* [Task prompt]
Nothing should appear in the answer except the lines from the one containing "Instruction: Click the unlink" through the end of the records below, written out exactly.

┌─ Supplied entries

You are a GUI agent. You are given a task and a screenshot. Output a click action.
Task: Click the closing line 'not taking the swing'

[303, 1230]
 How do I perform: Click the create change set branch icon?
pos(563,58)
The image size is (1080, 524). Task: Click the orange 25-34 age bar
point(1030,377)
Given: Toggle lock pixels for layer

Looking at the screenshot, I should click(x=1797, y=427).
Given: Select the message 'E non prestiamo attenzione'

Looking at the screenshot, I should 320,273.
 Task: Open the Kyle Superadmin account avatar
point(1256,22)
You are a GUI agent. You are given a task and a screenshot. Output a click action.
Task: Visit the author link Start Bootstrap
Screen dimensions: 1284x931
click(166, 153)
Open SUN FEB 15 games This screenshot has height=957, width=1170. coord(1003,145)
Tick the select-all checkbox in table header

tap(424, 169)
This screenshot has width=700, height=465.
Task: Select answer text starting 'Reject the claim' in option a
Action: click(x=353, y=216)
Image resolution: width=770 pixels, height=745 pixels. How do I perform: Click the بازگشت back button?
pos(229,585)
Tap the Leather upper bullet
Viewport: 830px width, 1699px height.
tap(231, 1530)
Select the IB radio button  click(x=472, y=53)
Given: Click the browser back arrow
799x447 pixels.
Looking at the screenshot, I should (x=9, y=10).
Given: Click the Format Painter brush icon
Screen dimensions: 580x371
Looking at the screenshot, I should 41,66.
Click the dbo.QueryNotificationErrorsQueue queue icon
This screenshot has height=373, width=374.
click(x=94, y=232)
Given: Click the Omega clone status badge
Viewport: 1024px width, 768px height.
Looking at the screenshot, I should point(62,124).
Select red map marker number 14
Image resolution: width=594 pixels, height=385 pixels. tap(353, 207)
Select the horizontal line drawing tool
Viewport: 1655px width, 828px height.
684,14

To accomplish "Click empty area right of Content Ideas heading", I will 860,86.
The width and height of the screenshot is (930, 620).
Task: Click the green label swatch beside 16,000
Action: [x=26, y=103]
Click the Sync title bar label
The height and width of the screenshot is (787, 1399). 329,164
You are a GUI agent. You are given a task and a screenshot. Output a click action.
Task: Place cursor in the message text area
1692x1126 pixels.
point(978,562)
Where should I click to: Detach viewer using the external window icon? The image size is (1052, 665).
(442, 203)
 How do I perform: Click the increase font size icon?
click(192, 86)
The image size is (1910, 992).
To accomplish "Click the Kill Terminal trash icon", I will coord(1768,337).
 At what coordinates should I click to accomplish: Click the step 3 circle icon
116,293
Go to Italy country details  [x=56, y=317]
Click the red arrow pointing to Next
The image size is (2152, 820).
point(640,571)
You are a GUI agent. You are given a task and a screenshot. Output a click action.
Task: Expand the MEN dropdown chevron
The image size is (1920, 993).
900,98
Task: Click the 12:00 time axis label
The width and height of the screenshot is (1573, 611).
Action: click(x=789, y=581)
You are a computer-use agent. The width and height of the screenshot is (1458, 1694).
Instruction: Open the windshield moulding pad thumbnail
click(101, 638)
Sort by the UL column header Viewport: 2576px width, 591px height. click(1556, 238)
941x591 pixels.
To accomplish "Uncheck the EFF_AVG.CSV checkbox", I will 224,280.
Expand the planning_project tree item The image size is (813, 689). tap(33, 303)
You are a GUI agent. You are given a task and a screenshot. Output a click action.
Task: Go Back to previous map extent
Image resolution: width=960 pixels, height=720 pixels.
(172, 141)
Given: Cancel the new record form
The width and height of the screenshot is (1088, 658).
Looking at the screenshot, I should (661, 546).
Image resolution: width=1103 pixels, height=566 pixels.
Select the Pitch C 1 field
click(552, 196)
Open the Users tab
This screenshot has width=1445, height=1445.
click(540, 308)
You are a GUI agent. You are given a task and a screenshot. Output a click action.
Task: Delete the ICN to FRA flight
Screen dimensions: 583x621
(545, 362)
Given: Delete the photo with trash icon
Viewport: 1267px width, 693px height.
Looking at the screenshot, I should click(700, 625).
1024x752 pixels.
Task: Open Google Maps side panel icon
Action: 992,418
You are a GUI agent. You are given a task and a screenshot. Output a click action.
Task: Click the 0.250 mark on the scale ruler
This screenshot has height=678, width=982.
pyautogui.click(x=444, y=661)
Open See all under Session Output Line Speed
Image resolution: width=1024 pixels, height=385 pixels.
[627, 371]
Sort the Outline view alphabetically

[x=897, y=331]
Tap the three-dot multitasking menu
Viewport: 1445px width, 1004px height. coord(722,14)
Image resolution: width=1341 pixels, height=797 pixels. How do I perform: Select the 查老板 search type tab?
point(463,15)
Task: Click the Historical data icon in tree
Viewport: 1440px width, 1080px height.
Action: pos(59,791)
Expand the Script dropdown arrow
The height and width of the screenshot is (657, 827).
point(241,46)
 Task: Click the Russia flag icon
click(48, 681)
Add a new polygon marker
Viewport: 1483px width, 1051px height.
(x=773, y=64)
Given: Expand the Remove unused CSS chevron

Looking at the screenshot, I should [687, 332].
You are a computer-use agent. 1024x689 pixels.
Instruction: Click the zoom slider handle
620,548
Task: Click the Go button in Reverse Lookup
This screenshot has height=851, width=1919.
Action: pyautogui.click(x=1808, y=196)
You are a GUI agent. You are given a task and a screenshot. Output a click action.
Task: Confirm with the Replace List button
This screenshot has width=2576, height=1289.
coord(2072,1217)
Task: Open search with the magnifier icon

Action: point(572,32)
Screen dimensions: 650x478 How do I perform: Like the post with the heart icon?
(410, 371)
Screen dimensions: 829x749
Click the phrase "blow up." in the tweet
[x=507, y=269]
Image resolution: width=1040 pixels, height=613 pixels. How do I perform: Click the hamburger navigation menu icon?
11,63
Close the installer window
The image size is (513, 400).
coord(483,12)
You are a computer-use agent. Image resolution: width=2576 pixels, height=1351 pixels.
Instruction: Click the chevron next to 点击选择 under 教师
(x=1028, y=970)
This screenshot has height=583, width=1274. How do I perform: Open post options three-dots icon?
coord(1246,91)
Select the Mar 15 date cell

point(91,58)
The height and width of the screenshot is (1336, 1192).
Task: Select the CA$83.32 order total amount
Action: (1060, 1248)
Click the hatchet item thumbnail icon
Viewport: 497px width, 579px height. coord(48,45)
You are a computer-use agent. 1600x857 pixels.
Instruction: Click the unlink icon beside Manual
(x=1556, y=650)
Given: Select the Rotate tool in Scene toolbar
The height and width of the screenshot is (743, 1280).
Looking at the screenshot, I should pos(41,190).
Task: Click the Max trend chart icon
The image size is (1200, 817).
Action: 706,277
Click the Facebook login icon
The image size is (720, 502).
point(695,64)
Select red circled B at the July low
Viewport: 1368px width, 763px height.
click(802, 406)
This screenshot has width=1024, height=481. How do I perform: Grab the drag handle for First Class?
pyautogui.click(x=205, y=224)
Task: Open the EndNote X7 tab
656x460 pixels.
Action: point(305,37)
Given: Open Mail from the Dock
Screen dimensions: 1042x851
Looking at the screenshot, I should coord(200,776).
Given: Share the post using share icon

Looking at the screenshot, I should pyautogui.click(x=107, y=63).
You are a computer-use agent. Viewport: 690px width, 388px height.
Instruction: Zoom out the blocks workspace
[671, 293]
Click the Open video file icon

└─

* [Solution below]
Instruction: Click the unlink icon beside Manual
(x=1556, y=650)
Given: Select the Rotate tool in Scene toolbar
The height and width of the screenshot is (743, 1280).
Looking at the screenshot, I should pos(41,190).
Task: Click the Max trend chart icon
The image size is (1200, 817).
Action: 706,277
Click the Facebook login icon
The image size is (720, 502).
point(695,64)
Select red circled B at the July low
Viewport: 1368px width, 763px height.
click(802, 406)
This screenshot has width=1024, height=481. How do I perform: Grab the drag handle for First Class?
pyautogui.click(x=205, y=224)
Task: Open the EndNote X7 tab
656x460 pixels.
Action: point(305,37)
Given: Open Mail from the Dock
Screen dimensions: 1042x851
Looking at the screenshot, I should coord(200,776).
Given: Share the post using share icon

Looking at the screenshot, I should pyautogui.click(x=107, y=63).
You are a computer-use agent. Viewport: 690px width, 388px height.
Instruction: Zoom out the blocks workspace
[671, 293]
Click the Open video file icon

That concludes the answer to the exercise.